Ha, I’ll go you one better (I say facetiously). 🙂 My second was a surprise. I was sort-of pleased, I mean, I hadn’t really been sure I wanted another so I was pleased but freaked out/kind of unhappy, actually (I burst into tears when I saw those blue lines).
I spent most of the pregnancy kind of ambivalent. One day I’d be excited and thrilled, the next resentful that I couldn’t have a beer or that it was hard to sleep or whatever for this baby I hadn’t planned. I’d had PPD with my first, hadn’t really been able to breastfeed due to pain/low supply, and a hard time adjusting, so I was very worried about dealing with all of that again and kind of dreading it. Our first (and please don’t think I don’t also love her fiercely and intensely) is somewhere on the very high end of the autism spectrum–she was sort-of diagnosed, and then they said no, and then they said they don’t know, and she’s kind of quirky and can be a little difficult to deal with sometimes, and I was very afraid she would feel cheated or that we were doing something that would hurt her or damage her in some way.
Then she was born, and it was like all of the good things about being a new mom that I’d missed out on before landed on my head in a warm gooey heap. No PPD. No sorrow at all, no difficulty with anything. Those first few months I’d been so unhappy thinking about are still–to this day, almost ten years later–the absolute best months of my entire life, and that baby is the best thing that ever happened to me, and I look back and cannot imagine how I would have felt or what our lives would be if we hadn’t messed up the birth control one afternoon. 🙂 She and her older sister are incredibly close, and being a big sister helped our eldest in amazing ways.
So please do NOT worry about feeling ambivalent. Ambivalence or fear means nothing; they’re both perfectly normal.

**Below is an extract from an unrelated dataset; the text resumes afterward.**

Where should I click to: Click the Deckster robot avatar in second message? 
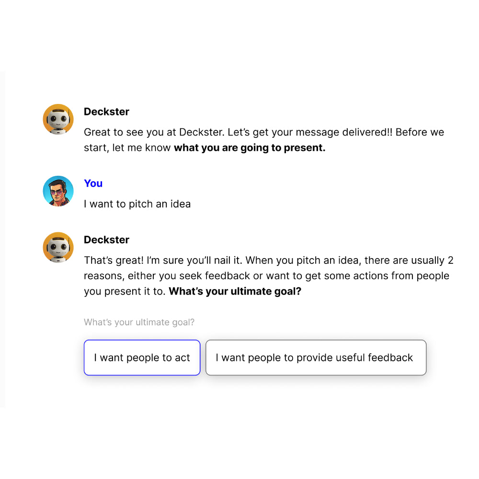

If the choice had been given to me to get pregnant with #2 or not I’d have said no, and I was a grumpy jerk about it throughout the pregnancy, and it did not affect my feelings for my baby one bit. She thrills me every single day.

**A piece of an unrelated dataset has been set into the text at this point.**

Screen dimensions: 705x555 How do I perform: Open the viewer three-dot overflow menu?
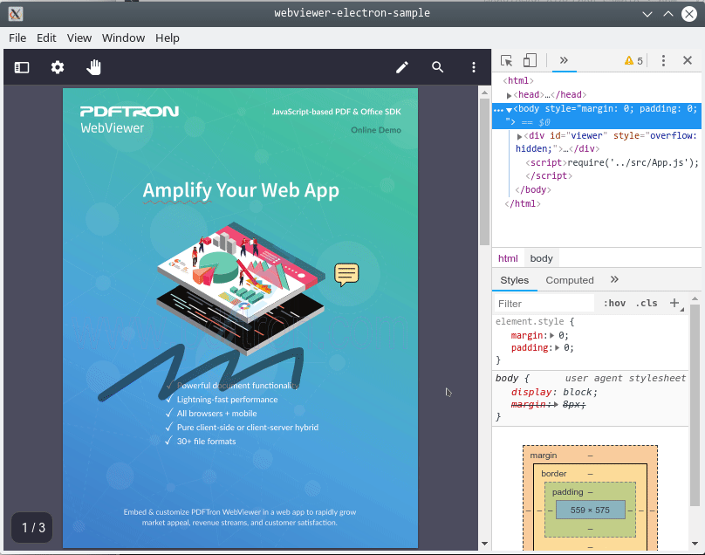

A huge CONGRATULATIONS to you!!!
On a birth board I lurk on there’s an IVF mom that transferred three, thinking they’d get 1 baby (not the best quality embryos I guess). Well all three took and one split! So she’s currently about 29 weeks with quads -a set of fraternal di-di boys and a set of identical mo-di girls. Crazy!
My bff had IVF twins and seriously, I’m jealous of the fact that she has these little people who actually play together! Where, I have this kiddo that I have to play with all the mite! Hahahaha….But seriously, these kids were sleeping through the night at 1 month, and they entertain each other! Two would be awesome, you could totally do it. ; ) She’s hilarious, and she happens to be a blogger if you want to reach out to her! http://bevcooks.com
It sounds like you’re in that particular category of nuts known as “normal” and “healthy”. You sound like a responsible mother worrying normally about how she’s going to handle things with a new baby to me. You’ll do great!
Trust me: you don’t have to go through fertility treatments to have these feelings! My husband and I started trying for number two after months of discussion and contemplation about whether or not we were “ready.” We felt we were. Boom, we got pregnant right away, and all of a sudden, many of those feelings of being sure about another child were replaced with doubt, fear, and worries that we were making a huge mistake. Fortunately, they were temporary. Now, as I hold my precious, wonderful son, I have no doubts. It doesn’t necessarily make the days any easier, and you’ll certainly have those moments when you think you must have been crazy to have another child, but you’ll love that baby with your entire heart and soul. Congratulations!
These are normal “Holy shit I’m pregnant!” feelings, due to the fact that you’re a human being! Seriously! Take a deep breath…you got this girl! Congratulations!!!
I believe the first words out of my mouth after seeing that pink plus sign were: Oh my god. Oh my god. Oh my god. What the hell was I thinking??? LOL It takes a while for the reality to sink in. Hope everything is going well 3 months in!
Love this article. Except for this line: “Not surprisingly, she failed in her attempt, confirming the concerns of the original hospital.”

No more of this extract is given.